YOUR TASK: Copy out the items verbatim, beginning at the line that contains "Locate an element on the screen. Image" and stopping after the line that contains "This screenshot has".

MATERIAL FOR THIS TASK:
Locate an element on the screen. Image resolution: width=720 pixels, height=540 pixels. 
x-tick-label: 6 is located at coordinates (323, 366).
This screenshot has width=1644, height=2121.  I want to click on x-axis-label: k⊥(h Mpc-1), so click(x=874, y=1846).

==

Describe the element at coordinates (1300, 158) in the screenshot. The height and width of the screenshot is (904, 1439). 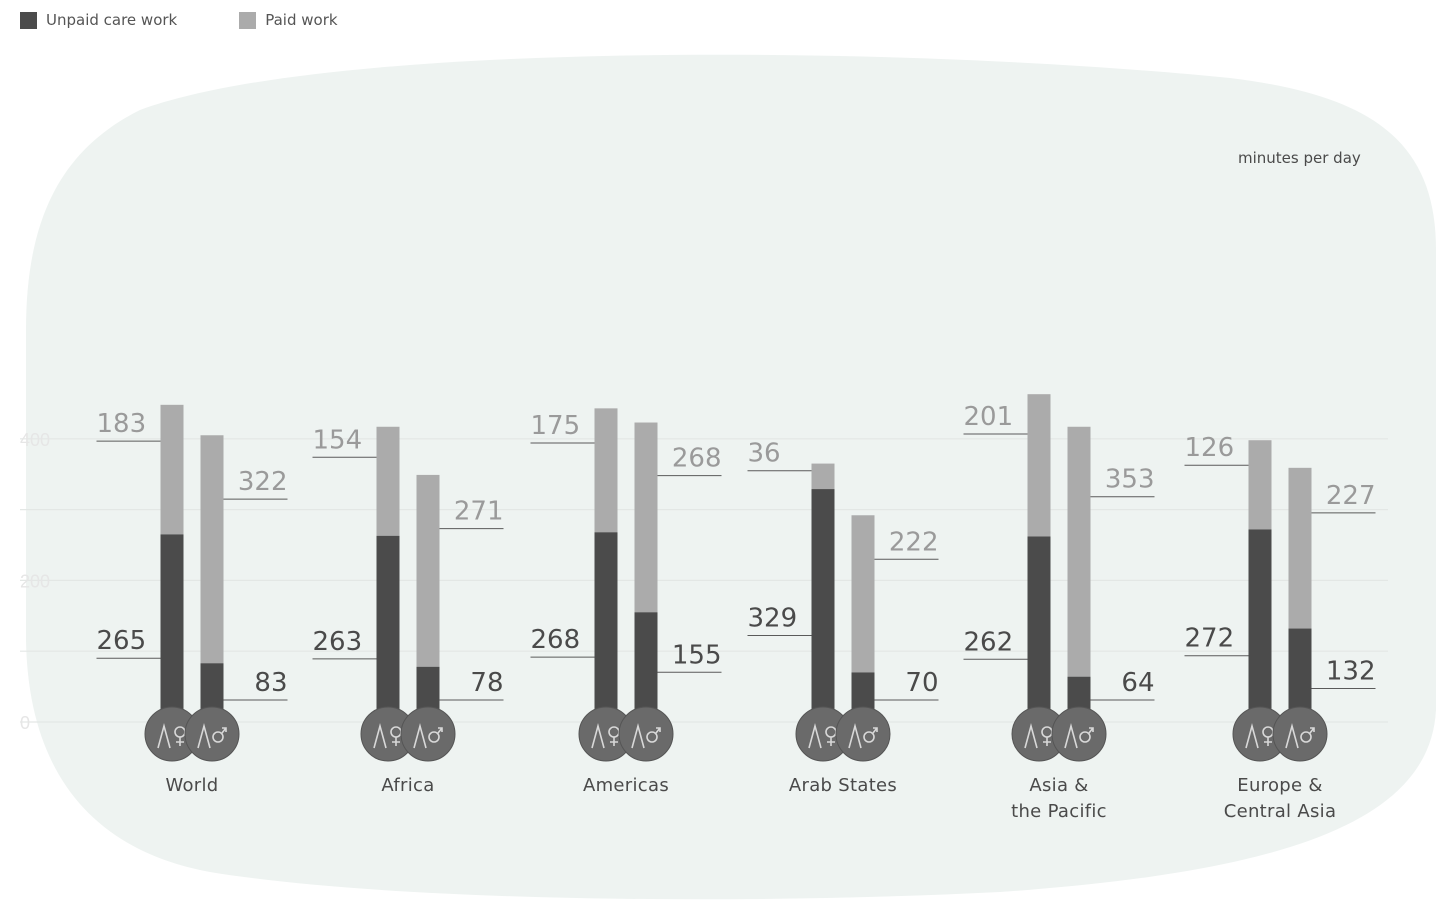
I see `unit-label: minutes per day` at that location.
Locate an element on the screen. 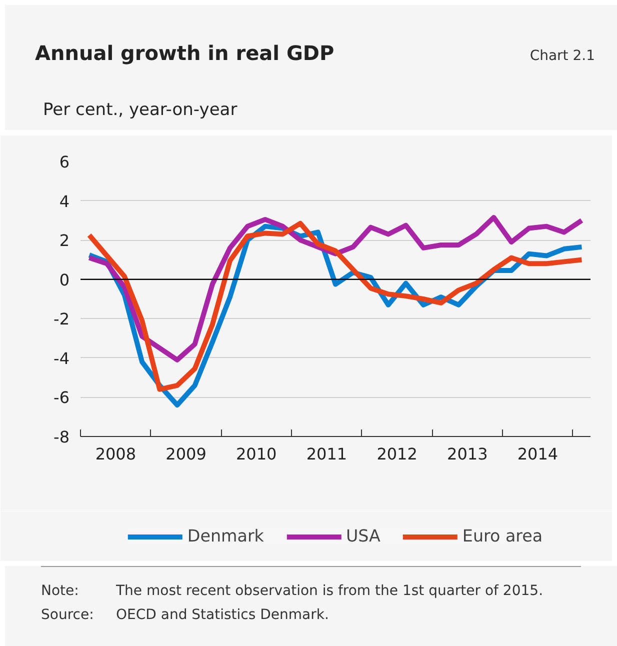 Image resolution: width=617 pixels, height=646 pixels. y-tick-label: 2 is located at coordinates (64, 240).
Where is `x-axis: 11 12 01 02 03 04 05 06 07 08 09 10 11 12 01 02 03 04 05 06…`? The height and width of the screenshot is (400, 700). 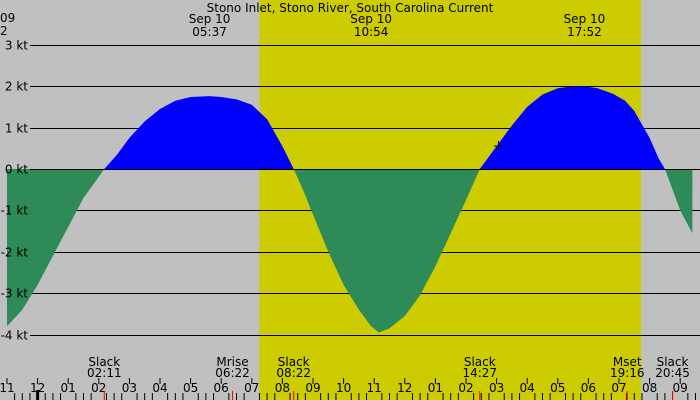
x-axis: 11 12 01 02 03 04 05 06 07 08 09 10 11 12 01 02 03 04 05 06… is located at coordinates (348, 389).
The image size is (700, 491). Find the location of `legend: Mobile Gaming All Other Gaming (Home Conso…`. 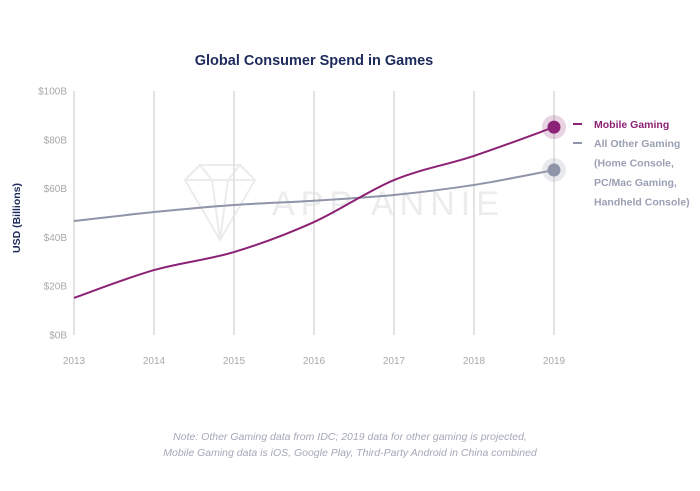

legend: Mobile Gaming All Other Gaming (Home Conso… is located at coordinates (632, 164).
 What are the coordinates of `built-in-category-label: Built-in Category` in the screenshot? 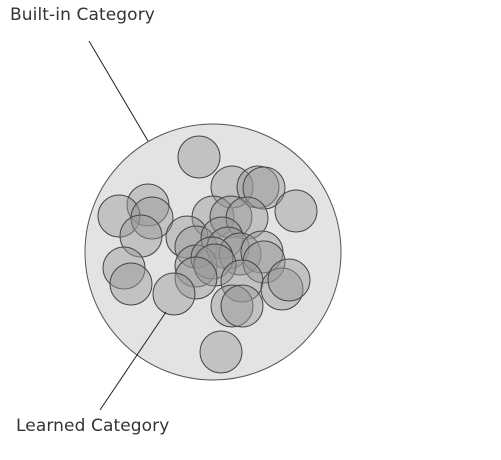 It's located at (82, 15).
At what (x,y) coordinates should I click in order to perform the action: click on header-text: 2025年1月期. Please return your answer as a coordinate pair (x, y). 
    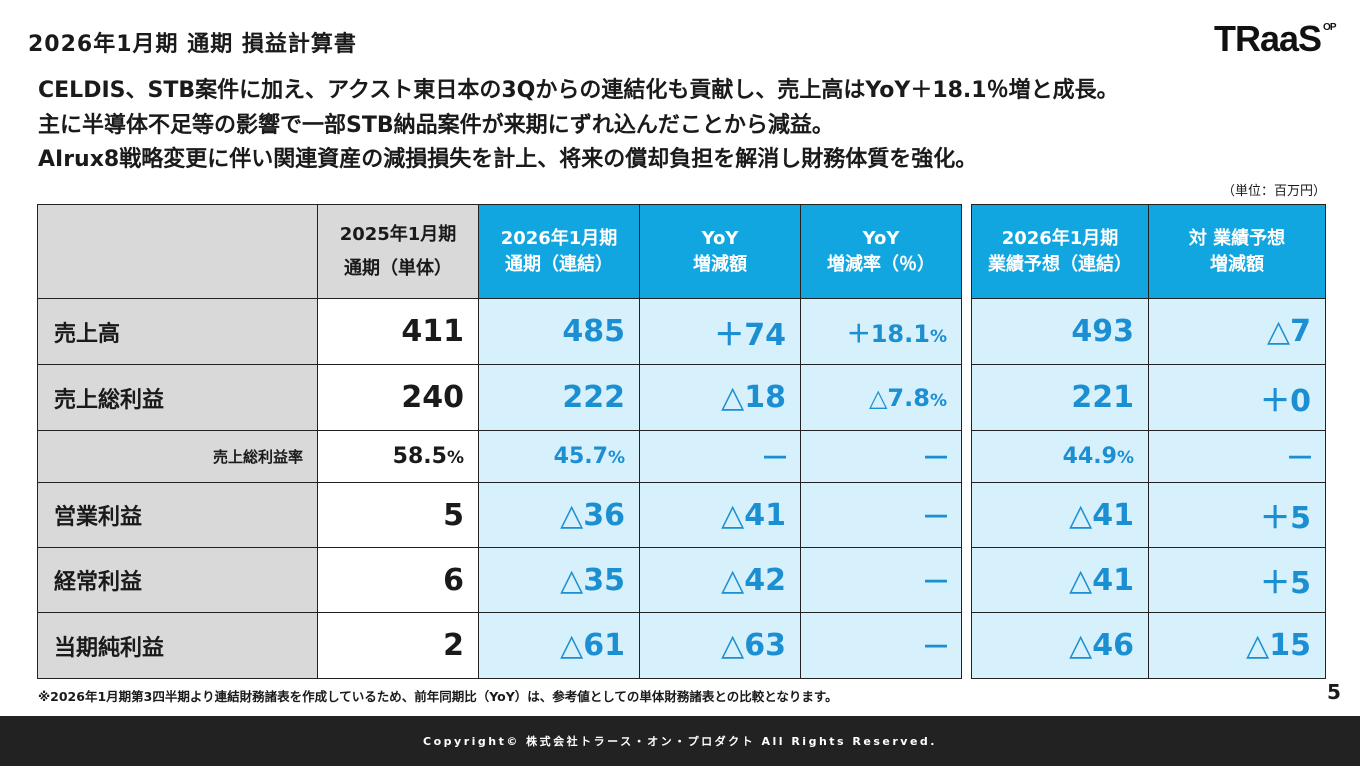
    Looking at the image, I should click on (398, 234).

RESPONSE BOX:
Locate an element on the screen. Image resolution: width=720 pixels, height=540 pixels. 
x-tick-label: 6 is located at coordinates (323, 366).
This screenshot has width=1644, height=2121.  I want to click on x-axis-label: k⊥(h Mpc-1), so click(x=874, y=1846).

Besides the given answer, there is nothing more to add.